Steve Schwarzman, head of the world’s biggest private equity firm, Blackstone Group LP, had a lot of advice for a few thousand school superintendents and educators who gathered Thursday at a convention center in Nashville, Tennessee. The pep talk followed a day of sessions on federal budget cuts, outdated facilities and bullying -- as well as a moment of silence for the victims of the latest school shooting.
Schwarzman agreed with his audience that many schools will see their tax bases continue to shrink while employers demand new skills for a rapidly changing world. So, officials should change their students’ destiny by learning how to raise money like a Wall Street fund manager.

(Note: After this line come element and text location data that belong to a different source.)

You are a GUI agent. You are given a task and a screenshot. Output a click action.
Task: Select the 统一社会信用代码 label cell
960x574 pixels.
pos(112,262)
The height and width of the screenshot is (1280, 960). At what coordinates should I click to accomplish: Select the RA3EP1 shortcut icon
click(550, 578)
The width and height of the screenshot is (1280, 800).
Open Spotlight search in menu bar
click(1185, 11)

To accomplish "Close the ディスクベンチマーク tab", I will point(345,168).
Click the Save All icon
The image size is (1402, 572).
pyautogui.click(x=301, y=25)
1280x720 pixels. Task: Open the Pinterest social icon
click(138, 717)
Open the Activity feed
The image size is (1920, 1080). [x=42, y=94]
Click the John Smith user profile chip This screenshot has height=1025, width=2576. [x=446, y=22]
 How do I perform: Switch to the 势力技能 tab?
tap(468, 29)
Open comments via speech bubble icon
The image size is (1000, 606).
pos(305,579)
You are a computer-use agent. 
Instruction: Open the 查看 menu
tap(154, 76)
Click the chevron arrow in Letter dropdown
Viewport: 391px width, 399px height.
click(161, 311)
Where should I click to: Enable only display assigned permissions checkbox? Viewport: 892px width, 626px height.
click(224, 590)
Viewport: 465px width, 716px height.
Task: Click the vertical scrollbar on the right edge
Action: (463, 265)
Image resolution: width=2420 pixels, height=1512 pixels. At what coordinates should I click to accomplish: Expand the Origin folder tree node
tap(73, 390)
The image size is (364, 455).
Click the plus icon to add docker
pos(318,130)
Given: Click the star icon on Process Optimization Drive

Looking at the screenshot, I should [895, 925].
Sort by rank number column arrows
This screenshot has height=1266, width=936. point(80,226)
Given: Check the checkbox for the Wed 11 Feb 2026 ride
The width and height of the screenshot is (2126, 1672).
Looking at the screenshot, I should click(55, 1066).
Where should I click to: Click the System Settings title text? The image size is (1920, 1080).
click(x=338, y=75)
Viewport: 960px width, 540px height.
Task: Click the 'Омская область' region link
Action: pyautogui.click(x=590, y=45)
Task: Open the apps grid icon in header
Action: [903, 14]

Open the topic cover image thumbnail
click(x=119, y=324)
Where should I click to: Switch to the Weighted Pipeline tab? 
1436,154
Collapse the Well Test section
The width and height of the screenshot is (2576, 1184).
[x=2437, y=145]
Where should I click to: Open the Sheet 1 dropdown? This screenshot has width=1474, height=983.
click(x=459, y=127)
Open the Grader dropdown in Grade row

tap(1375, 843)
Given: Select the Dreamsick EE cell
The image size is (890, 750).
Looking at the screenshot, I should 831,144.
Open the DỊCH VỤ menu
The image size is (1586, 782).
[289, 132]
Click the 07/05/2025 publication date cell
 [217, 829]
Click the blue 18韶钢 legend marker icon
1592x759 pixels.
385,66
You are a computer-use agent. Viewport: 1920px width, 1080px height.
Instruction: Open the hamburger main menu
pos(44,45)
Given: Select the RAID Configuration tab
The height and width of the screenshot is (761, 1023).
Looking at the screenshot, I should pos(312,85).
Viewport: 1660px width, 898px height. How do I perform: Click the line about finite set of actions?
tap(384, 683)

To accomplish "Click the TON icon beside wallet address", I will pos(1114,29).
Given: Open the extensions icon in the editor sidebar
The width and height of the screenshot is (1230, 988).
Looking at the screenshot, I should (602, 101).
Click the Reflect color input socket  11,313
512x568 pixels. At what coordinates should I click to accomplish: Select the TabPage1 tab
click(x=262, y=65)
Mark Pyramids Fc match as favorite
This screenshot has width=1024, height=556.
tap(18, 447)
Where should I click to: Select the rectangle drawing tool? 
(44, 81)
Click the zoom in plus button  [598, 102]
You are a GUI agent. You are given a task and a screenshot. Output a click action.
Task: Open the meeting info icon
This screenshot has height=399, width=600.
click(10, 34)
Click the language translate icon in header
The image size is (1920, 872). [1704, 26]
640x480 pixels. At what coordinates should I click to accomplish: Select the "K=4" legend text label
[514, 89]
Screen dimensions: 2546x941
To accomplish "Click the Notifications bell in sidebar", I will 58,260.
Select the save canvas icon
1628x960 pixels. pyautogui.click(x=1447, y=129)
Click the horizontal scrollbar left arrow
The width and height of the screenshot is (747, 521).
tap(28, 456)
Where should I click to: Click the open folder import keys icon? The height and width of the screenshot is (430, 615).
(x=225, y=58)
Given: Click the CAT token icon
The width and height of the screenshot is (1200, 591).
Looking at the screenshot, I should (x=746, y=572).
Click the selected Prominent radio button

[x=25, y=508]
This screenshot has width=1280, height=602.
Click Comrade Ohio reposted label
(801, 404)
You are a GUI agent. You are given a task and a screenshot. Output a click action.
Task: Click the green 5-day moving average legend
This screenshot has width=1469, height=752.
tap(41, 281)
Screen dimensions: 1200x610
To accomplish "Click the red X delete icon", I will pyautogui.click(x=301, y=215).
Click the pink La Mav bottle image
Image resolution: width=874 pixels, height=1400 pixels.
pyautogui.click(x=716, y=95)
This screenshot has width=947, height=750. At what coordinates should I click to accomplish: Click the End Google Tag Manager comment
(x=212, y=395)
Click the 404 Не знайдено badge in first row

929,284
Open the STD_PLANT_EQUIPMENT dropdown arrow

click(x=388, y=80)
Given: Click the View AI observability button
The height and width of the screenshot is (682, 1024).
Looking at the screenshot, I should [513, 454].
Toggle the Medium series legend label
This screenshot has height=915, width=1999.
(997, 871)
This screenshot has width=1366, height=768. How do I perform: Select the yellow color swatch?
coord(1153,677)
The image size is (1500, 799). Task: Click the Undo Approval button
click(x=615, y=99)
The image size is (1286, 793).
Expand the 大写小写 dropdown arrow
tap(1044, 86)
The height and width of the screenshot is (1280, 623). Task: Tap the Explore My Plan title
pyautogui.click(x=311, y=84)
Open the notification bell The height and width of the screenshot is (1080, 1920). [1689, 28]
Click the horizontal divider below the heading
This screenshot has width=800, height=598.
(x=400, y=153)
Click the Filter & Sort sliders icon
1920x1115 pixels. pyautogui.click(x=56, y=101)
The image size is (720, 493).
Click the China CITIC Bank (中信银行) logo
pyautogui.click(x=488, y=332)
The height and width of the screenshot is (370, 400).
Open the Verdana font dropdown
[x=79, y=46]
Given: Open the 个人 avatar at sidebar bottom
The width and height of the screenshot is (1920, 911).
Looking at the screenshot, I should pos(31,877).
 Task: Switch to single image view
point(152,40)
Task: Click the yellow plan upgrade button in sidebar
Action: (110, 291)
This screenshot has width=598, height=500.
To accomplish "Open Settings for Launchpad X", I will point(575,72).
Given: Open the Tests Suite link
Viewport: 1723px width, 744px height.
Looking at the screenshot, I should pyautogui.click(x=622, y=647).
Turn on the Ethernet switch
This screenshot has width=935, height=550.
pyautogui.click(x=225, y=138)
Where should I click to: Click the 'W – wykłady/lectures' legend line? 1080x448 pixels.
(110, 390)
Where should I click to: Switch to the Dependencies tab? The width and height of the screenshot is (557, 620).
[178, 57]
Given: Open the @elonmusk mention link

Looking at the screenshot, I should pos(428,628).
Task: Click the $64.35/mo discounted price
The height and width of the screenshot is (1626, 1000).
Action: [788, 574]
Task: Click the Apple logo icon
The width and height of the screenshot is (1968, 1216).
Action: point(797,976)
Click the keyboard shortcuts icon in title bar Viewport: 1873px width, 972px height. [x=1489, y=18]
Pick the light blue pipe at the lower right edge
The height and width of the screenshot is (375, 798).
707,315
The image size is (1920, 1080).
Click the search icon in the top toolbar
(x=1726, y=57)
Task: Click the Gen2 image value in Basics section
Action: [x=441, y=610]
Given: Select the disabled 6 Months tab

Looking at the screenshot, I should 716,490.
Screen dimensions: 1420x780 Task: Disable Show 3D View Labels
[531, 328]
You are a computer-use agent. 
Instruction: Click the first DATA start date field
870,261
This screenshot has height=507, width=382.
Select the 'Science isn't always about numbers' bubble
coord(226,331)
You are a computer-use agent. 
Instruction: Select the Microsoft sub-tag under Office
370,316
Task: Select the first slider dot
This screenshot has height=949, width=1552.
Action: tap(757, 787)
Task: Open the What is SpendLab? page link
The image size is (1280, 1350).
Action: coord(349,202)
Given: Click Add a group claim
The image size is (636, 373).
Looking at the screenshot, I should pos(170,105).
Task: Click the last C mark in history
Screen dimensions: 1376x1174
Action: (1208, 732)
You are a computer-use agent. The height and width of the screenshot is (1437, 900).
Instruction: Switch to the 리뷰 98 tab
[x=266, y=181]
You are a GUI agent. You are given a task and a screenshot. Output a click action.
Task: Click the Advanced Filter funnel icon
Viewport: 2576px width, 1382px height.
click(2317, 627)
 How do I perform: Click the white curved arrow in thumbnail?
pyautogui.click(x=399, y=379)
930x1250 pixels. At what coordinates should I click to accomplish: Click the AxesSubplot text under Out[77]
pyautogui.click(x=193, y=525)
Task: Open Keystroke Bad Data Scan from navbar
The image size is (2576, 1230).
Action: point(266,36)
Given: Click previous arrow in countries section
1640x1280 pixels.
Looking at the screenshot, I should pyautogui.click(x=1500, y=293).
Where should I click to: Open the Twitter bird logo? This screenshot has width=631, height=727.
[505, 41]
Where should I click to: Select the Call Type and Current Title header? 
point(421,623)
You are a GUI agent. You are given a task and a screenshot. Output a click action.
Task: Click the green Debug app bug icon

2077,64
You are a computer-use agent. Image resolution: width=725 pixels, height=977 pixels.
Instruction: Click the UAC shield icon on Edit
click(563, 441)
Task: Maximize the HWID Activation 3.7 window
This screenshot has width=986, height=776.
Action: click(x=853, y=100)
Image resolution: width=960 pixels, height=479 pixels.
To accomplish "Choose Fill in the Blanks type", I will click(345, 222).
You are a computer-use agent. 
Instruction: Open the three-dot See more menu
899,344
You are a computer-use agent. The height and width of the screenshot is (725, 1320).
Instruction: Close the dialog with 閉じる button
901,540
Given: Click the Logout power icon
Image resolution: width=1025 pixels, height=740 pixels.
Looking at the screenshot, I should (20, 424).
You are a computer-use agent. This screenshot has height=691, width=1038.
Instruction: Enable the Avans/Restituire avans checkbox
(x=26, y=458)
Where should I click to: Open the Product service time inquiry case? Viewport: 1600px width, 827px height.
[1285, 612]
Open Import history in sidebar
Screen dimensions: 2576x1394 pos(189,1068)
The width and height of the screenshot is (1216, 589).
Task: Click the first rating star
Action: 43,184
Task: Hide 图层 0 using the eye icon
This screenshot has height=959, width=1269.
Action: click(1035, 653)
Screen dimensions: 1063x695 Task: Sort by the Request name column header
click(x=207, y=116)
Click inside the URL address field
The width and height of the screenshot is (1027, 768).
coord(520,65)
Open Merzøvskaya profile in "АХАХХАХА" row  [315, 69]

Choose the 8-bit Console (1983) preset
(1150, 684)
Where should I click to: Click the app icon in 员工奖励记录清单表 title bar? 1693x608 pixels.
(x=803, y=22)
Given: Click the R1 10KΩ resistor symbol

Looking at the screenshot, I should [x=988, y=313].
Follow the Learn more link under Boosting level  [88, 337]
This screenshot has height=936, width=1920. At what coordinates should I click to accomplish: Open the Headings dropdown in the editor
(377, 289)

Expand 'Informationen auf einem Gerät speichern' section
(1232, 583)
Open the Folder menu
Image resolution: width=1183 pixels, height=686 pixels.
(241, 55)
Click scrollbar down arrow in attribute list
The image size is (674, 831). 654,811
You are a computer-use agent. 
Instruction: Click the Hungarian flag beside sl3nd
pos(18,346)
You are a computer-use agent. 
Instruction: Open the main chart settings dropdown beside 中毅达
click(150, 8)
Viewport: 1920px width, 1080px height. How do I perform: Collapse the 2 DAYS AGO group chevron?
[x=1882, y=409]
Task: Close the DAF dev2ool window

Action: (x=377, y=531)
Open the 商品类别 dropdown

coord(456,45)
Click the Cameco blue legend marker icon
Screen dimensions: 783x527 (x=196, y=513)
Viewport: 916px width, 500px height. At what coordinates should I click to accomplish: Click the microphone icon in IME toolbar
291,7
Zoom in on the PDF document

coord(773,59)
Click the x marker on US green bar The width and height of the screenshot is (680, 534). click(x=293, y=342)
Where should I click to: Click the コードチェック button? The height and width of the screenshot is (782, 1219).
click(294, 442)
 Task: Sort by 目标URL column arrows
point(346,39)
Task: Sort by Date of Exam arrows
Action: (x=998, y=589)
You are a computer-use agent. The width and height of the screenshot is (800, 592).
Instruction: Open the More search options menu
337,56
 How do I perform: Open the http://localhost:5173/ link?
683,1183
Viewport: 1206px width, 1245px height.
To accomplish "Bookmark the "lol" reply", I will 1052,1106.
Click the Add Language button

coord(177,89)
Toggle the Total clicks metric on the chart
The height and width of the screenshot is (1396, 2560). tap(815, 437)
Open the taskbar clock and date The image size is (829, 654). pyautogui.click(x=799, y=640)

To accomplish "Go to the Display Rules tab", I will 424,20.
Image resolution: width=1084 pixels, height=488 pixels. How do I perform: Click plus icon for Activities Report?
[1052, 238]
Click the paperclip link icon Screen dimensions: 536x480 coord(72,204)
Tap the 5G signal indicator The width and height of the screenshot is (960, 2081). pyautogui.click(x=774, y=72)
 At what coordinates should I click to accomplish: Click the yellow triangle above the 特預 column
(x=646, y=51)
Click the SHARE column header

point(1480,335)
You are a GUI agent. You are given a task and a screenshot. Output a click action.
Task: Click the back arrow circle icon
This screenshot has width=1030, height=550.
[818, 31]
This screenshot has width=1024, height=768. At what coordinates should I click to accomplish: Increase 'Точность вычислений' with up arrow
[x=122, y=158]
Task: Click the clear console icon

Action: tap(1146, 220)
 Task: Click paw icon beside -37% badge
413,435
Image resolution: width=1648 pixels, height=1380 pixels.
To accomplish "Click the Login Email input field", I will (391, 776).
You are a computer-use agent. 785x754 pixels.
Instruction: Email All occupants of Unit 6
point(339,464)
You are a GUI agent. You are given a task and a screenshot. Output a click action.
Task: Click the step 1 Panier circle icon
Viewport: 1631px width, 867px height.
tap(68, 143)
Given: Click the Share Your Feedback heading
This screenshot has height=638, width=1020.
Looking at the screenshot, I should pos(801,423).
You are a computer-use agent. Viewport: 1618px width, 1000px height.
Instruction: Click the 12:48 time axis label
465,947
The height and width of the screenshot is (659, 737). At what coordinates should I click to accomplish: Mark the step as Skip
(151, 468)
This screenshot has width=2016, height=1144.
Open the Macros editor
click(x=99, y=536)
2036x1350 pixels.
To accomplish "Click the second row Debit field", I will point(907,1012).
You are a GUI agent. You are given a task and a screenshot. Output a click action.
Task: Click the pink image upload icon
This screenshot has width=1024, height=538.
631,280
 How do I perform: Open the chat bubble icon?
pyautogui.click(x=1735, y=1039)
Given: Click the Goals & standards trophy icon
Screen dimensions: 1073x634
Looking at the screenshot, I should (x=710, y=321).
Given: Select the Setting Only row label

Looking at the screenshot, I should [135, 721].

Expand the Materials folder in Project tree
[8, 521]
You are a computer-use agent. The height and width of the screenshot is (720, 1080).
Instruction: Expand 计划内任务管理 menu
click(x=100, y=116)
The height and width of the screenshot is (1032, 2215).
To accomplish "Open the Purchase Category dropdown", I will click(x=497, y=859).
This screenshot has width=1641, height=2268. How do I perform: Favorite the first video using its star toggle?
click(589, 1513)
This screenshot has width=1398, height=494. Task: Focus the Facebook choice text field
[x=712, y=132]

His advice: Be prepared to make a lot of presentations and get used to hearing “No.” Don’t go to your best candidates first and blow it.
“That’s the same mistake I made,” Schwarzman said, recalling his own early fundraising efforts. “There’s a learning curve. My experience doing this, we only got one out of 17 potential donors to say ‘Yes.’ This is depressing. You must be persistent.”
Blackstone has amassed $434 billion of assets since Schwarzman co-founded the firm in 1985. Kind of ironically, some of that money was accumulated by visiting institutions like teachers’ pension funds and making presentations.
His appearance before the AASA, the association of the nation’s public school superintendents, came the same week he announced that he’s giving $25 million toward the renovation and expansion of his high school in Abington, Pennsylvania, with $75 million provided through a bond issue. When he went there, the facility was less than 10 years old.
In an interview, he said he was drawn to idea of making everyone in the school computer literate and providing advanced courses to help young people avoid “the accelerated obsolescence” of entire industries. “I have an obligation to train the current generation of students to live in that kind of future-shock world,” he said.
All it took for the gift to happen, he said, was for the district superintendent, Amy Sichel, to come to his office and pitch an idea she believed in. He urged others to follow her example.
It pays to treat a donor right, too. More than a decade ago, Sichel secured his donation of $400,000 to complete a $5 million stadium. Attending the opening of the football season was “much like ‘Friday Night Lights’ on television,” Schwarzman said, recalling the marching bands and cheerleaders. “My family was sitting in the stadium when a crowd of people started up the stairs in our direction. I was shocked that each of them came by to shake my hand to thank me.”